On the verge of a whole new season for acclaimed HBO series True Detective, set to start in the mid of summer 2015, creator, writer and director Nic Pizzolatto celebrated a well deserved victory for best drama series at this year’s Writers Guild Awards.
“We’re about halfway through filming season two,” he said in his acceptance speech. “I hope you like it. It could be the end of me.” Honored and shocked at hearing his name as the winner, he found the time to crack a joke from the podium, “From the bottom of my heart, this means the world to me. Next year it’s going to mean even more when I’m looking for a job.”

Nic Pizzolatto, credited as single writer on the show, the true brainchild of his creative mind, saw the project, originally conceived as a novel, all the way through. In fact Pizzolatto is pretty new to Hollywood, he was an accomplished author of novels and short stories before fulfilling his dream of becoming a screenwriter.
He was working on a few ideas for his next novel when, in the summer of 2010, he decided to get into film and TV writing; so he developed his police procedural concept as a TV pilot instead.
It was a troubled and unique journey to get to the place of being today’s most regarded screenwriter.
Thanks to a visual arts scholarship he was able to attend the Louisiana State University, from which he graduated with a B.A. in English and philosophy. And it shows in the rich characters and philosophical structure that defines True Detective.

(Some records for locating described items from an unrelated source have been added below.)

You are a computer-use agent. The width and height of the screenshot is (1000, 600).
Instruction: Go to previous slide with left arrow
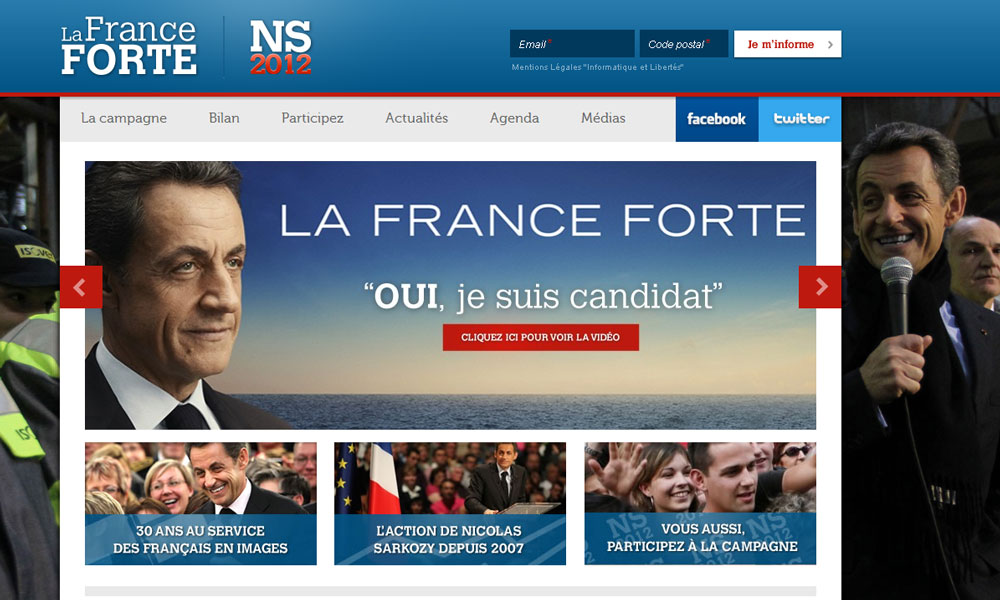81,287
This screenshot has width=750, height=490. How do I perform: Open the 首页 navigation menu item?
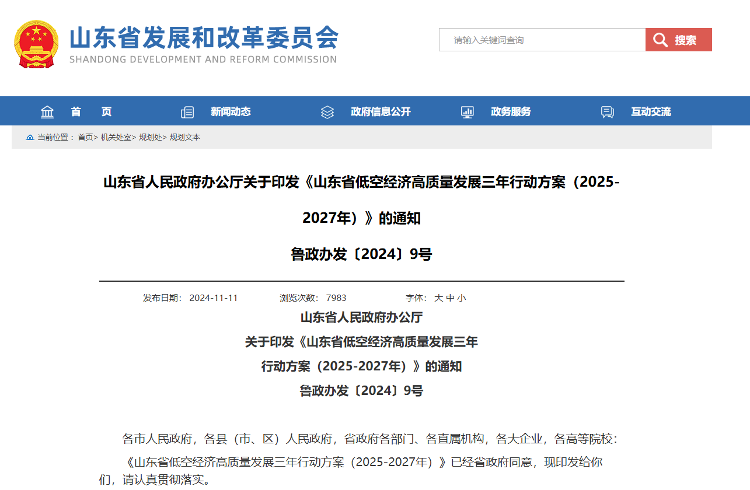[91, 111]
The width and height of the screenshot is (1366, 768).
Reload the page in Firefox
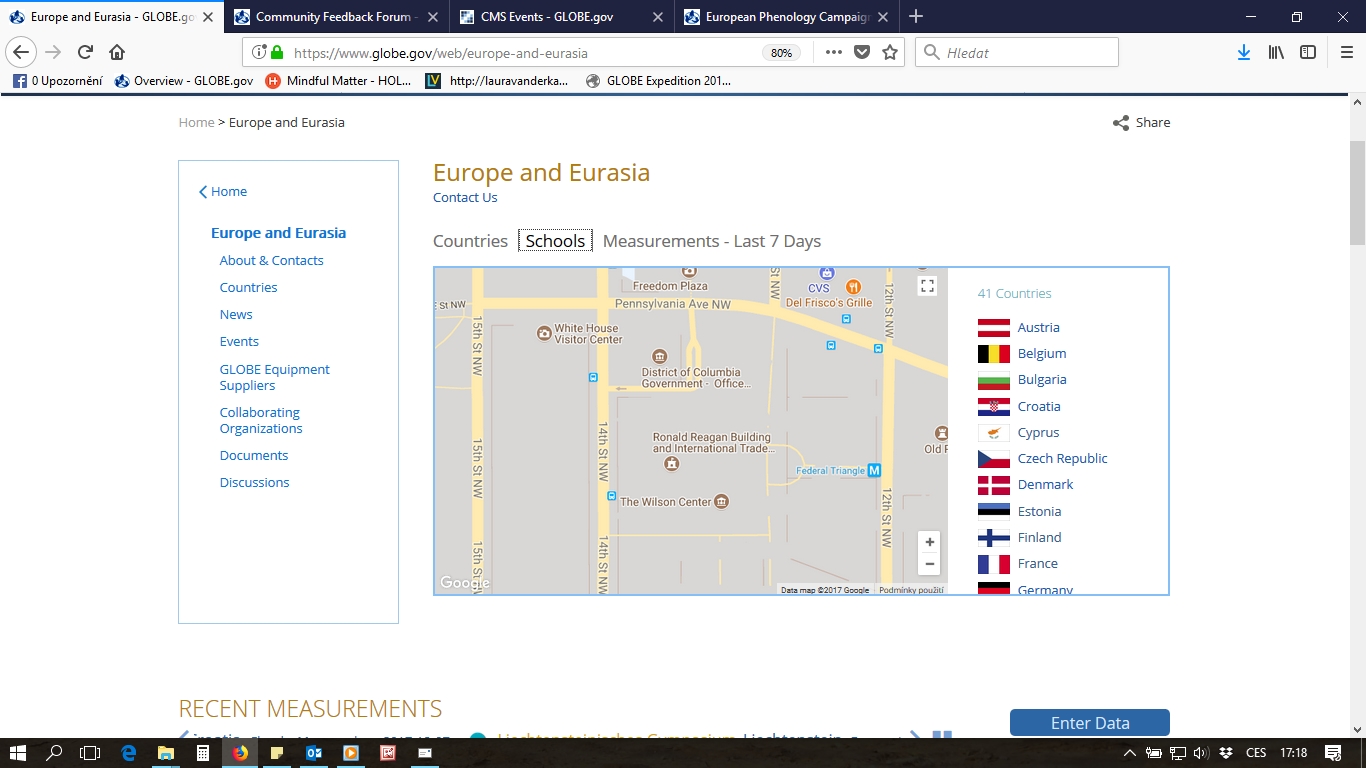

The death of his fiction professor and mentor was a devastating moment which led him in temporary abandoning his calling and take part-time jobs like bartending in Austin, Texas. But the writing bug resurfaced and he enrolled in the MFA program at the University of Arkansas. While there he collected prizes for his poetry and saw his works published on The Atlantic Monthly. He also started teaching fiction and literature at the University of North Carolina at Chapel Hill, the University of Chicago, and DePauw University.

In the meantime two of his books were published; it gave him initial gratification, but he was aiming higher. If he was going to get into the Hollywood system, he was going to do it on his own terms, without anybody calling the shots for him. After a brief stint into TV writing for the AMC’s show The Killing, he knew he needed to have full control over the material, he needed to become what is called a showrunner.
He locked himself up in a converted garage in Van Nuys and three months later he had a full script ready for True Detective. The problem at that point was gaining the trust of HBO executives to leave everything in the hands of a relatively newcomer but Pizzolatto’s singular vision won them over. Favoring characters development over the investigation aspect of the story was what set the show apart from everything seen before.
In person Pizzolatto appears to be as sharp-witted, enigmatic and with a built-up resentment towards the past as the protagonists of his show. He’s proud of calling himself Italian but at the same time he seems at odds with the heritage.
It’s probably because he didn’t have a happy childhood, as a child he lived in a poor rural area in Louisiana, he had to find escape in literature which was greatly missed at home and, when he hit seventeen, he clashed with his parents and left for good. He hinted at this, without getting too much into it, while conversing about the origin of his last name, “I’m very Italian, I even write very Italian.
Both my grandparents were from Italy, from Sicily; my grandfather being from Palermo. There may even be a small town called Pizzolatto. I visited Italy once but I don’t know much about my history, because I have a complicated relationship with my family.” So it’s the work that speaks for the man.
From the beloved and critically praised novel Galveston to the show that has been saluted as an instant classic, his stories go beyond the clichés of the noir; not a simple whodunit, which Pizzolatto wasn’t interested in anyway, but a far richer portrait of life. His entertainment efforts expand on theology, existentialism, philosophy, human interactions, faith and death, and they have become a window into the mind and soul of this very gifted artist.